7.) Shigehiko and Shigeharu are not the only two who live in the house. There’s also a housekeeper, Rie (well, I’m not sure if she’s a live-in maid, but she’s definitely there a lot) and a cute, little dog who runs around the house for most of the movie. Now, I will not tell you if our suspicious were founded or not, but the second we see that dog being all cute and adorable and zipping around, Mekaela turns to look at me.
Mekaela: That dog’s going to get killed.
Carlie: . . . no bet.
I’m just saying, cute little animals do not tend to fare well in movies like these.
8.) Rie the Housekeeper has a pretty good line, herself: “Men can’t maintain without female support.” Honestly, this film’s just interesting from a gender studies perspective, alone.
9.) There are, as I mentioned before, a number of extremely cringe-worthy scenes in Audition. One of them actually put me off eating for hours afterwards. I won’t say here what happened in that scene, but I will tell you that it included vomit, and that is is exceedingly hard to make me physically nauseous while watching a horror film. Honestly, I don’t think it’s ever happened before. Ever. By the next morning, I was fine, but every time I thought about that scene later that night, my stomach felt distinctly queasy. So, I tip my hat to you, Miike. I have some serious problems with your movie, but you certainly got a visceral reaction from me; I’ll give you that.
10.) Finally, a friendly word of advice: when someone makes you promise to “love me, only me” . . . ask for clarification, please.
And now, some massive spoilers.
SPOILERS
SPOILERS
SPOILERS
SPOILERS
SPOILERS
First, the dog totally bit it.
Second, if you’re a My Chemical Romance fan, they did a music video to the song, “Honey, This Mirror Isn’t Big Enough For The Two of Us” that pretty much recreates it the whole film in three minutes, although the ending is different.

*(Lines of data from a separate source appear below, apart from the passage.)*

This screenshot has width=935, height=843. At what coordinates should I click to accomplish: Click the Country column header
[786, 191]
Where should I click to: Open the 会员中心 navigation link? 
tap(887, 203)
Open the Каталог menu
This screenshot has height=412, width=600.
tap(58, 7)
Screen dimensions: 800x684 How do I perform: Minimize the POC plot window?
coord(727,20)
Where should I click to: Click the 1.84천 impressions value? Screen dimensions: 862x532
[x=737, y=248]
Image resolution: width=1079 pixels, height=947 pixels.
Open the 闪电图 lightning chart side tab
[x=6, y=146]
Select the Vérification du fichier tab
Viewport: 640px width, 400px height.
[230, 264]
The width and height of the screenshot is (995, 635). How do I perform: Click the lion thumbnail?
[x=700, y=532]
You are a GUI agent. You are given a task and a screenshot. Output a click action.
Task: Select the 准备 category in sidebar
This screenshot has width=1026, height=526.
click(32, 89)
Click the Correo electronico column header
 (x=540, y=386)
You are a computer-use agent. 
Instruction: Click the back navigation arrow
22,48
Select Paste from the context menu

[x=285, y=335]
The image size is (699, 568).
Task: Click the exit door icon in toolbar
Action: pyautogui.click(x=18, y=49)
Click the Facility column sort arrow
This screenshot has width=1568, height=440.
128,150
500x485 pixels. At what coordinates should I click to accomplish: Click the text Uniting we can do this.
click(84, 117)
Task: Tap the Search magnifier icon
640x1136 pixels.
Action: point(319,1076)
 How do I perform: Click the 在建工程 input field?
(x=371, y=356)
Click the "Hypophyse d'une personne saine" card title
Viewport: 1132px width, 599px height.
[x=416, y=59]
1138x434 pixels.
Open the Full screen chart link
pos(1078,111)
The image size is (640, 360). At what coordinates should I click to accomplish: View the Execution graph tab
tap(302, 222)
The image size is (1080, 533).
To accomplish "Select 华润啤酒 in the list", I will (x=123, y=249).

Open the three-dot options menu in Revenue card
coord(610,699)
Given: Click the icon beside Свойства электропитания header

Now, the first scene to clue you into the fact that Asami is totally nutso goes like this: against all advice, Shigeharu calls Asami. Asami, who’s all hunched over on the floor and sitting perfectly still like she might have been just sitting there, waiting, for days, lifts her head slowly and smiles as the phone rings, clearly knowing that Shigeharu would inevitably call. She doesn’t desperately scramble for the phone, the way you expect her to. In fact, she doesn’t even pick the phone up at all, just smiles in a creepy ass manner that alerts you to the fact that everything is already going according to plan. This might have been frankly disturbing all on its own, but what really makes it eeep-worthy is this huge sack on the floor behind her. You’re staring at the sack, thinking, Oh no, I bet that’s ex-boyfriend Billy’s mutilated body in there . . . and then the huge sack starts rocking around violently.
EEEEEEEEEEEEP.
Asami and Shigeharu date for awhile before eventually going away for the weekend together. While Shigeharu blathers on about all the couply things they can go out and do, Asami just wants to take off her clothes and make mad monkey love. Okay, so maybe the whole seduction is restrained and quiet and no one actually uses the phrase “mad monkey love” but to hell with it. The point is, Asami gets what she wants. Shigeharu sees Asami’s scarred body, then sleeps with her, then wakes up to find her missing.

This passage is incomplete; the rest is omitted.